A comparative study of effects of singlewall carbon nanotubes and crocidolite asbestos in human BEAS-2B cells.
Pacurari-M; Castranova-A; Friend-S; Robinson-V; Vallyathan-V
Toxicologist 2009 Mar; 108(1):461
Single-wall carbon nanotubes (SWCNT) are of great interest to many aspects of industry including, but not limited to, electronics and pharmaceutics. As SWCNTmanufactured goods are being introduced into market, concerns regarding their potential for producing environmental and human health risks have been raised. In the present study, we investigated SWCNT effects on the human broncho-epithelial cells (BEAS-2B). Exposure of BEAS-2B cells to SWCNT resulted in dose-dependent loss of cell viability and oxidative stress by means of dose-dependent increase in OH radical production and superoxide dismutase activity (SOD). Furthermore, SWCNT induced time- and dose-dependent apoptosis and phosphorylation of histone gamma-H2A.X, a variant of histone H2A that is activated following DNA damage. Whether SWCNT have the potential to induce apoptosis, BEAS-2B cells were exposed for different time points to SWCNT (50 mu g/cm2), and analyzed for PARP activation, as a molecular marker of apoptosis. The level of cleaved PARP increased after 18h of exposure. This level decreased when cells were allowed to recover for 6h in normal growth media. We also examined the ability of SWCNT to induce the transactivation of activator protein-1 (AP-1) and nuclear factor-kappaB (NF-kB), transcription factors that are important members of signal transduction pathways. SWCNT induced greater activation of AP-1 and NF-kB at lower doses as compared to higher doses. These effects were diminished by PD98059, an inhibitor of MAP kinase.

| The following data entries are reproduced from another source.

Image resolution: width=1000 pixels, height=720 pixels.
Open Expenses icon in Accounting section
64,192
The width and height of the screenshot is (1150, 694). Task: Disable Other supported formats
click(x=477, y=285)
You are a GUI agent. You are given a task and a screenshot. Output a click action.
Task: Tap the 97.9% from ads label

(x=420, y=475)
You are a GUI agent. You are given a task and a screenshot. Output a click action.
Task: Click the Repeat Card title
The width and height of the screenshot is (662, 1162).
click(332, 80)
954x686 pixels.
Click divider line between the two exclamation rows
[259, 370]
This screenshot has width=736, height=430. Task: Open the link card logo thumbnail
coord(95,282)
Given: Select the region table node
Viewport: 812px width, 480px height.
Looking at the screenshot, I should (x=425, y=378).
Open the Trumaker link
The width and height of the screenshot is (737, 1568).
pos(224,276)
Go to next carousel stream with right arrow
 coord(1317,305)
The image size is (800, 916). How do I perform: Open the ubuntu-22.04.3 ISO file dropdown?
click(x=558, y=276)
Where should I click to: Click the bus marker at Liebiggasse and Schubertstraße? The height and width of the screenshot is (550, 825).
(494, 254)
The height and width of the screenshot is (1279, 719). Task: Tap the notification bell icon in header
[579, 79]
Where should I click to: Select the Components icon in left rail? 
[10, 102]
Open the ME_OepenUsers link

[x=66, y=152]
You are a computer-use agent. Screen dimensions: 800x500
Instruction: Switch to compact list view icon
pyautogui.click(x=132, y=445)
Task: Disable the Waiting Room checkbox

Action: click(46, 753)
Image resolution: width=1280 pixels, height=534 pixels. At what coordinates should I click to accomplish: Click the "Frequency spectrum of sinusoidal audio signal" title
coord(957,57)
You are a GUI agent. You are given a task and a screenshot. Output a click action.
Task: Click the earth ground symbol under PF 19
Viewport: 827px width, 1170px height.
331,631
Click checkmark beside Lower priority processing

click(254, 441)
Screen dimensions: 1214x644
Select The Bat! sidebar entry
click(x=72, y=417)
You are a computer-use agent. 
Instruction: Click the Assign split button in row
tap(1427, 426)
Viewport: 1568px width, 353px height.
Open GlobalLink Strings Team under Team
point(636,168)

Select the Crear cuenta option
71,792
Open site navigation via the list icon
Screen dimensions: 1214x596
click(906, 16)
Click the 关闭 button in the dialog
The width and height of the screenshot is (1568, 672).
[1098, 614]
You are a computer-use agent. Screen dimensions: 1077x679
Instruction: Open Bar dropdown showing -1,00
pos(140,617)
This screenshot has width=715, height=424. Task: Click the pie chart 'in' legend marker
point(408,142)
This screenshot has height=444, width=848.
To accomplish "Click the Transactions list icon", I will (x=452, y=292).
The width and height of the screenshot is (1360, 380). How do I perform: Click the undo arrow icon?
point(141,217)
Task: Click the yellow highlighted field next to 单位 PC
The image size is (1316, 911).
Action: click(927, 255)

Crocidolite asbestos was used as a positive control along with SWCNT, and the effects of crocidolite were far greater as compared to SWCNT. Considering the role of airway epithelium as a barrier and its role in pulmonary functioning, the results of the present study suggest that interaction of SWCNT with airway cells may cause adverse biological responses that may initiate respiratory diseases.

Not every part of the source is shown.